1 września o godzinie 11.00 przed gmachem Ministerstwa Edukacji Narodowej przy al. Szucha w Warszawie rozpocznie się manifestacja nauczycieli i pracowników oświaty skupionych w Związku Nauczycielstwa Polskiego, mająca na celu przypomnienie kierownictwu MEN i całemu rządowi o konieczności realizacji postulatów zgłaszanych przez środowisko oświatowe.

Najważniejsze z nich to podwyżka płac o 10 proc. od 1 września 2025 r. i uchwalenie obywatelskiego projektu ZNP, a więc nowelizacji Karty Nauczyciela zakładającej powiązanie wynagrodzeń nauczycielskich z wysokością przeciętnego wynagrodzenia w gospodarce, z jednoczesnym określeniem realnej perspektywy jej wejścia w życie. Zwłaszcza że – jak już powszechnie wiadomo – na przyjęcie tej regulacji od 1 stycznia 2026 r. nie ma już najmniejszych szans.

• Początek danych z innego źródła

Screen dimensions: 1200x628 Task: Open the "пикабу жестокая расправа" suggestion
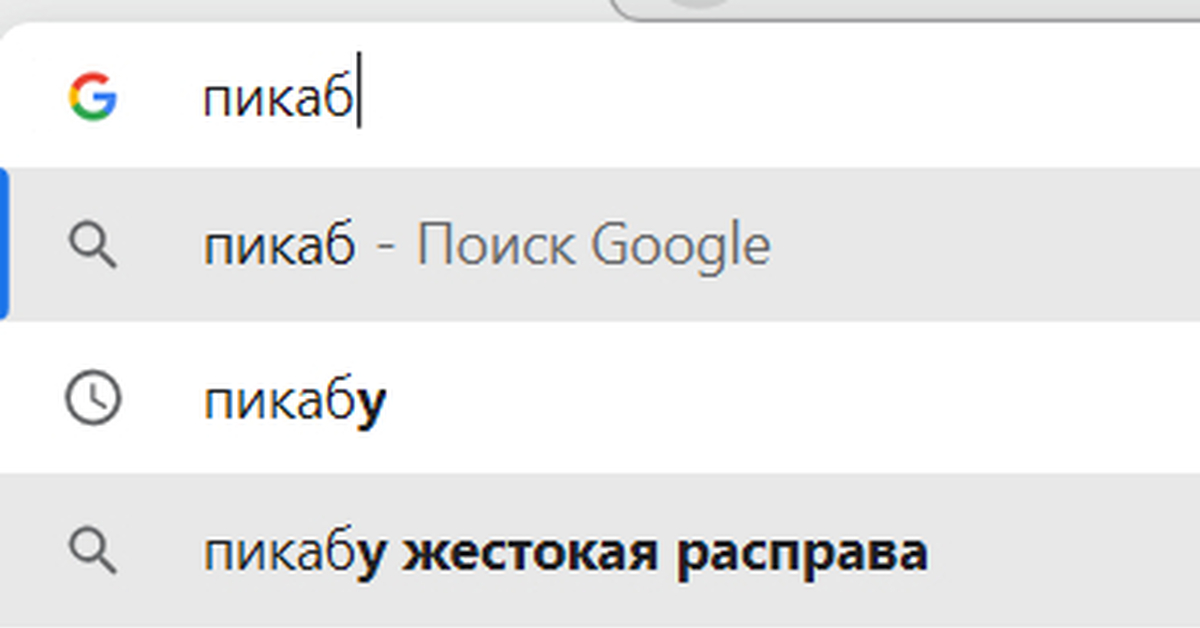[600, 551]
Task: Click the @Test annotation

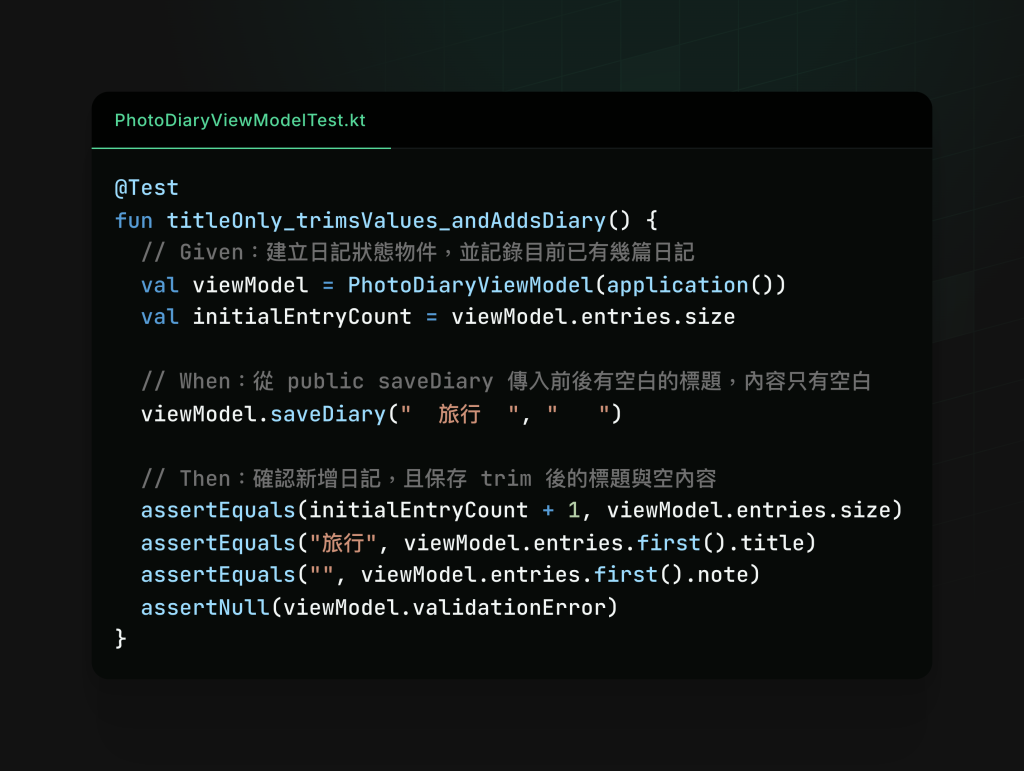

Zdaniem związkowców – wszystkich, nie tylko z ZNP – trwanie w dotychczasowym systemie wynagradzania nauczycieli, a więc uzależnienie wysokości płac nauczycieli od decyzji polityków, zawsze będzie się kończyło tak, jak obecnie: brakiem pieniędzy na podwyżki i to mimo wzrostu gospodarczego oraz ogólnego wzrostu płac w gospodarce.